What to produce:
Below are the records; repeat them in full, exactly.

Data supplied:
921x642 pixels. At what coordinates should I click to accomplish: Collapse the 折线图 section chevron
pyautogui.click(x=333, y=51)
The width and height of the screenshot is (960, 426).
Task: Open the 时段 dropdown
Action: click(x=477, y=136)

Reply:
921x642 pixels. At what coordinates should I click to accomplish: Collapse the 折线图 section chevron
pyautogui.click(x=333, y=51)
The width and height of the screenshot is (960, 426).
Task: Open the 时段 dropdown
Action: click(x=477, y=136)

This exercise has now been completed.